If hibernate runs the first time with spring.jpa.properties.hibernate.default_schema: schema_1
, then the tables are created there. Then, if hibernate runs the second time with spring.jpa.properties.hibernate.default_schema: schema_2
, hibernate validates schema_1
's tables, and tries to insert data into schema_2
's tables, which are not yet created, resulting in an error after all data has been replicated by Circus Train:
INFO org.hibernate.Version:54 - HHH000412: Hibernate Core {4.3.11.Final}
INFO org.hibernate.cfg.Environment:239 - HHH000206: hibernate.properties not found
INFO org.hibernate.cfg.Environment:346 - HHH000021: Bytecode provider name : javassist
INFO org.hibernate.annotations.common.Version:66 - HCANN000001: Hibernate Commons Annotations {4.0.5.Final}
INFO org.hibernate.dialect.Dialect:145 - HHH000400: Using dialect: org.hibernate.dialect.MySQL5Dialect
INFO org.hibernate.hql.internal.ast.ASTQueryTranslatorFactory:47 - HHH000397: Using ASTQueryTranslatorFactory
INFO org.hibernate.tool.hbm2ddl.SchemaUpdate:207 - HHH000228: Running hbm2ddl schema update
INFO org.hibernate.tool.hbm2ddl.SchemaUpdate:218 - HHH000102: Fetching database metadata
INFO org.hibernate.tool.hbm2ddl.SchemaUpdate:230 - HHH000396: Updating schema
INFO org.hibernate.tool.hbm2ddl.TableMetadata:65 - HHH000261: Table found: custom_schema_1.audit_revision
INFO org.hibernate.tool.hbm2ddl.TableMetadata:66 - HHH000037: Columns: [id, timestamp]
INFO org.hibernate.tool.hbm2ddl.TableMetadata:68 - HHH000108: Foreign keys: []
INFO org.hibernate.tool.hbm2ddl.TableMetadata:69 - HHH000126: Indexes: [primary]
INFO org.hibernate.tool.hbm2ddl.TableMetadata:65 - HHH000261: Table found: custom_schema_1.legacy_replica_path
INFO org.hibernate.tool.hbm2ddl.TableMetadata:66 - HHH000037: Columns: [metastore_database_name, path, event_id, creation_timestamp, path_event_id, id, metastore_table_name]

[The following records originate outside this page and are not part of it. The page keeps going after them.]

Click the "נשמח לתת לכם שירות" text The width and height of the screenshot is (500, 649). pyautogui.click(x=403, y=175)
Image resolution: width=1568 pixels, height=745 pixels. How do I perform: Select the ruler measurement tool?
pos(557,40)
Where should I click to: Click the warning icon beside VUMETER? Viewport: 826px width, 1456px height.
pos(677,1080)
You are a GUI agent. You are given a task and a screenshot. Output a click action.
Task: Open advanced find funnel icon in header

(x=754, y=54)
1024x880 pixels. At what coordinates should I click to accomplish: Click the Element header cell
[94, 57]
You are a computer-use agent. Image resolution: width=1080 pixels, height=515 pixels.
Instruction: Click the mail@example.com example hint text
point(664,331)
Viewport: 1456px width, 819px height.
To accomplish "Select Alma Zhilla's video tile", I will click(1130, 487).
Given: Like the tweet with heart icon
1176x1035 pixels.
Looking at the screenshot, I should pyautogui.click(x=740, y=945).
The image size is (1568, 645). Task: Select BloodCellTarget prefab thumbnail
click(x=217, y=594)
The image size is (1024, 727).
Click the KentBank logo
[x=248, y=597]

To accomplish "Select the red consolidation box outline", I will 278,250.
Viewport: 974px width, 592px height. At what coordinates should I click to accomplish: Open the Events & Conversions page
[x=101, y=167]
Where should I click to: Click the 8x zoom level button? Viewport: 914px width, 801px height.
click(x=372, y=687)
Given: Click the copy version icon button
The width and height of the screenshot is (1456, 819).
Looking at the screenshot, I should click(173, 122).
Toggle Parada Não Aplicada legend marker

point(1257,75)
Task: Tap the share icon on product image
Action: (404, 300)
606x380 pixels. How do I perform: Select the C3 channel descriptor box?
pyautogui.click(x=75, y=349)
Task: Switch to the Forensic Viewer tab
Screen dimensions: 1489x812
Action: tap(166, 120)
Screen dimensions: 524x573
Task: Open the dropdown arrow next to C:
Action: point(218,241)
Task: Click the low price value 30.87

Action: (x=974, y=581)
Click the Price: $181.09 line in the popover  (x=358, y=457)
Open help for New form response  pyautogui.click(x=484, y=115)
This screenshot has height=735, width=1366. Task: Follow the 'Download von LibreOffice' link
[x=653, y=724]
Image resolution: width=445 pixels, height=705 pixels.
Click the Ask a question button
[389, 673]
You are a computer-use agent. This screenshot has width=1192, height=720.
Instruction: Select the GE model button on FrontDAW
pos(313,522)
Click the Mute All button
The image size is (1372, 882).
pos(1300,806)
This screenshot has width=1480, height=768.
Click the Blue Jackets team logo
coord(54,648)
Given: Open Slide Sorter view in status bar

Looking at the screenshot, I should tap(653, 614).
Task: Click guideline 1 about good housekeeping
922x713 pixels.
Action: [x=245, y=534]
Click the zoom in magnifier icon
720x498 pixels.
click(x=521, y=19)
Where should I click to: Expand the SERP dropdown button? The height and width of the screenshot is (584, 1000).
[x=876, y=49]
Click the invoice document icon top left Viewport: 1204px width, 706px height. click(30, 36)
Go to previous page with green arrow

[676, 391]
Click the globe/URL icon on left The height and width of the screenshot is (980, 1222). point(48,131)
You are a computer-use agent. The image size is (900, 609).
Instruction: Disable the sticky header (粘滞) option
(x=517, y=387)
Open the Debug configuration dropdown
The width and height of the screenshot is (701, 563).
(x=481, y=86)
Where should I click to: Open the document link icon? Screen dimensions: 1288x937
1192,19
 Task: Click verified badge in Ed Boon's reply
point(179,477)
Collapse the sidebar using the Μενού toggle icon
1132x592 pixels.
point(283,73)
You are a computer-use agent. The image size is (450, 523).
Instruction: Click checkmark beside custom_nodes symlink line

INFO org.hibernate.tool.hbm2ddl.TableMetadata:68 - HHH000108: Foreign keys: []
INFO org.hibernate.tool.hbm2ddl.TableMetadata:69 - HHH000126: Indexes: [primary]
INFO org.hibernate.tool.hbm2ddl.SchemaUpdate:267 - HHH000232: Schema update complete
...
INFO com.hotels.bdp.circustrain.core.replica.HousekeepingCleanupLocationManager:61 - Scheduling old replica data for deletion for event ctp-20190503t100231.183z-cuppcmtd: s3://hcom-data-lab-bdp-applications/bdp_home/usa_names_no_filter_copy/ctp-20190503t095740.735z-qzbljkyl/ctp-20180907t104444.255z-uynosgiq/4b32923f-057e-4e3f-a789-bc607a3676f3
WARN org.hibernate.engine.jdbc.spi.SqlExceptionHelper:144 - SQL Error: 1146, SQLState: 42S02
ERROR org.hibernate.engine.jdbc.spi.SqlExceptionHelper:146 - Table 'custom_schema_2.legacy_replica_path' doesn't exist
WARN org.hibernate.engine.jdbc.spi.SqlExceptionHelper:232 - SQL Warning Code: 1146, SQLState: 42S02
WARN org.hibernate.engine.jdbc.spi.SqlExceptionHelper:233 - Table 'custom_schema_2.legacy_replica_path' doesn't exist
ERROR com.hotels.bdp.circustrain.core.Locomotive:121 - Failed to replicate: shared-metastore:bdp.usa_names_no_filter to local-metastore:bdp_home.usa_names_no_filter_copy.
com.hotels.bdp.circustrain.api.CircusTrainException: Unable to replicate
However, if hibernate runs the first time with spring.jpa.properties.hibernate.default_schema: schema_2
(before the tables in schema_1
are created by hibernate), then the tables are created correctly and the job runs successfully.
As an easy workaround, the Circus Train job can be run with the following line added to the configuration:
spring.jpa.hibernate.ddl-auto: create
The first run creates the tables in schema_2
and the Circus Train job is then able to schedule paths to the housekeeping database for later use.
Then, the added configuration line should be removed and the other subsequent runs will use the correct database (schema_2
) to schedule paths for housekeeping, but still use the wrong one (schema_1
) to validate the schema.
The configuration like with create
should be removed because, if kept for subsequent runs, hibernate will drop the existing table and create a new one each time.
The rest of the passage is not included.